We arranged the cremation of her remains by a funeral home.
God and My Community Support Me Through This
After all, I did not get a miracle from God. But God gives me the support to live through it. I found this website and it has helped me a lot. That’s probably the only reason I’ve decided to share my story here, too. I hope it helps someone else.
My sister-in-law is a religious person and has a great gift for finding the right words at the right time. Having my son helps me to cope with my grief too. Though my church does not approve of abortion, my priest told me he was going to pray for me and with me to help to heal my wounds.
Other relatives also struggled to help me, but didn’t know how. Some preferred to pretend like nothing had happened. Others tried to find the words but they were not right for me. I don’t judge them. If I were in their shoes I would probably behave the same way.
I made peace with my husband. He is a man. And for him, the baby was not as real as it was for me. He could not feel her presence like I could.

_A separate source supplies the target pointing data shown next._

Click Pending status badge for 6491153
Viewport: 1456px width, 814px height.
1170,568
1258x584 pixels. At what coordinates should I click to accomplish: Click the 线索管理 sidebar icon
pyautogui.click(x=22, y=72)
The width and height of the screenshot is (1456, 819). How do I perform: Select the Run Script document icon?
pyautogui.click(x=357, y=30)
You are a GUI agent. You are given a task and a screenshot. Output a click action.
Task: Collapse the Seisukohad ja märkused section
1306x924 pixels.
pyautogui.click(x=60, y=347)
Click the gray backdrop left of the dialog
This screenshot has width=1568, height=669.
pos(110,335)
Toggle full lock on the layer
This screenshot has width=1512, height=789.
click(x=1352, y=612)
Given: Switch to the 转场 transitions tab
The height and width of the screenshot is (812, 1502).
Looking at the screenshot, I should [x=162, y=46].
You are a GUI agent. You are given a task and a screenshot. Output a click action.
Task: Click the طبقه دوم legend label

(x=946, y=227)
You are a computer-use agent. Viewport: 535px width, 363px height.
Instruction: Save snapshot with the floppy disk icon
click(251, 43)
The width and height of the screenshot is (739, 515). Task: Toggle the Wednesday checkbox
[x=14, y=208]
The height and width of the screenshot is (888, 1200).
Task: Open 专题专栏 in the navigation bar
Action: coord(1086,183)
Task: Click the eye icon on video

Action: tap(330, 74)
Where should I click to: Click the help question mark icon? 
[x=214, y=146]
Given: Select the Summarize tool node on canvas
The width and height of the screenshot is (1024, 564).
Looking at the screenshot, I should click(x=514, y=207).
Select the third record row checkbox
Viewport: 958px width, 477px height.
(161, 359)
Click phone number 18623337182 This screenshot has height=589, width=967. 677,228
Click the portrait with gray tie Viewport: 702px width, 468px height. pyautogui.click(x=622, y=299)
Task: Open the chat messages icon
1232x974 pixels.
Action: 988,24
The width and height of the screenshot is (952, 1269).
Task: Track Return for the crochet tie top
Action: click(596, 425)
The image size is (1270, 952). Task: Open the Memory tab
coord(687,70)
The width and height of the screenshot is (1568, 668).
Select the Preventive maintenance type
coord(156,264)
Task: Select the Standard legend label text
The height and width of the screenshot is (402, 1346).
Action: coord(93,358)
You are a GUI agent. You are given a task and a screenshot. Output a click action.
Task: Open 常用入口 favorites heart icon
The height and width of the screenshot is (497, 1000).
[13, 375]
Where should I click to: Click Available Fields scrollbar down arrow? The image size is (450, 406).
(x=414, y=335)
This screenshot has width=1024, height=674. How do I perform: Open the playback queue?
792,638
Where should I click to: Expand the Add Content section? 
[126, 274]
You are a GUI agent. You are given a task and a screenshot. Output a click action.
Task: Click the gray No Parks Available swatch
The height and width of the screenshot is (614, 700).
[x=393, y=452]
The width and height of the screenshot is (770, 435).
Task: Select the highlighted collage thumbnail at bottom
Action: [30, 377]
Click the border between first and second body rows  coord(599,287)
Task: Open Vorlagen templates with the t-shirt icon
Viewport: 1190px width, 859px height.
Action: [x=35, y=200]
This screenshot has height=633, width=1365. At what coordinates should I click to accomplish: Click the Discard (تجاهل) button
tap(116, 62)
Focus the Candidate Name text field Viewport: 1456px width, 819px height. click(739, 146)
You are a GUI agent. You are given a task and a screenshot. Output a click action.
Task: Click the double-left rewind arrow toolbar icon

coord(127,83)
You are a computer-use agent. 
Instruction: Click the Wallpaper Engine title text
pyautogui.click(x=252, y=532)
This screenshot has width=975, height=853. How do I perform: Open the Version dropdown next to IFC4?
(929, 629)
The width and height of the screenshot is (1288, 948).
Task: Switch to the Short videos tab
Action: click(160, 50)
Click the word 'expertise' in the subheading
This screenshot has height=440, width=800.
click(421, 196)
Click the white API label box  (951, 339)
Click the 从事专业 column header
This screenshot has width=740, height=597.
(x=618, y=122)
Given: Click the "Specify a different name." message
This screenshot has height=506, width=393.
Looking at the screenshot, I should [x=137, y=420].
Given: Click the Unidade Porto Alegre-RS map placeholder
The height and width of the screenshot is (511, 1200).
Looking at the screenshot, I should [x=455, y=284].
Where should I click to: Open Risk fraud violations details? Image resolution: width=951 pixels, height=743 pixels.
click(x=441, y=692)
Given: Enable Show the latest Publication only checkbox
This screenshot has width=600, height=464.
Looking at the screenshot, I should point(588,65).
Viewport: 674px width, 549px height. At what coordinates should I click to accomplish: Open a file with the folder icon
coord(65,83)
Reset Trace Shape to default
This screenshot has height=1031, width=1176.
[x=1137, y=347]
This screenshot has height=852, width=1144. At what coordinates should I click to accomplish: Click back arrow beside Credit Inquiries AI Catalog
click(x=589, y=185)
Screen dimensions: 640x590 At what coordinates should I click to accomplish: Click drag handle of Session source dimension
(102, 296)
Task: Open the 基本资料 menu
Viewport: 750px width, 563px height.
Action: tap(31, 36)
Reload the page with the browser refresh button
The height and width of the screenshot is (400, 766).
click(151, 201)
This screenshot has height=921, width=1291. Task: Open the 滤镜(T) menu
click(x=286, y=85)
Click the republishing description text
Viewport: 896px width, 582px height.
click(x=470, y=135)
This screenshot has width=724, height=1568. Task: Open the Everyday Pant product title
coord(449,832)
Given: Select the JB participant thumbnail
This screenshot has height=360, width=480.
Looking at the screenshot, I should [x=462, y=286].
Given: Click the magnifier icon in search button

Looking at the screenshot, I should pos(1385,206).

I am very grateful to my little girl, who I named Maria, for those five months we had together. Every day I pray and ask her and God to forgive me for my decision. The right decision and wrong decision at the same time. My little daughter… I miss her so much…
Maybe one day we can try again. But I know that another baby will never replace my Maria for me. Also, I have a great fear that something could go wrong again. I wish science could give us a precise answer in the first trimester. I think emotionally it may be easier to terminate a pregnancy when you are (for example) 8 weeks rather than 20. Maybe I am wrong.
I do not wish this kind of experience on anybody. I still feel guilt and sadness, but what has happened to me has become part of me and will stay with me until the end of my life.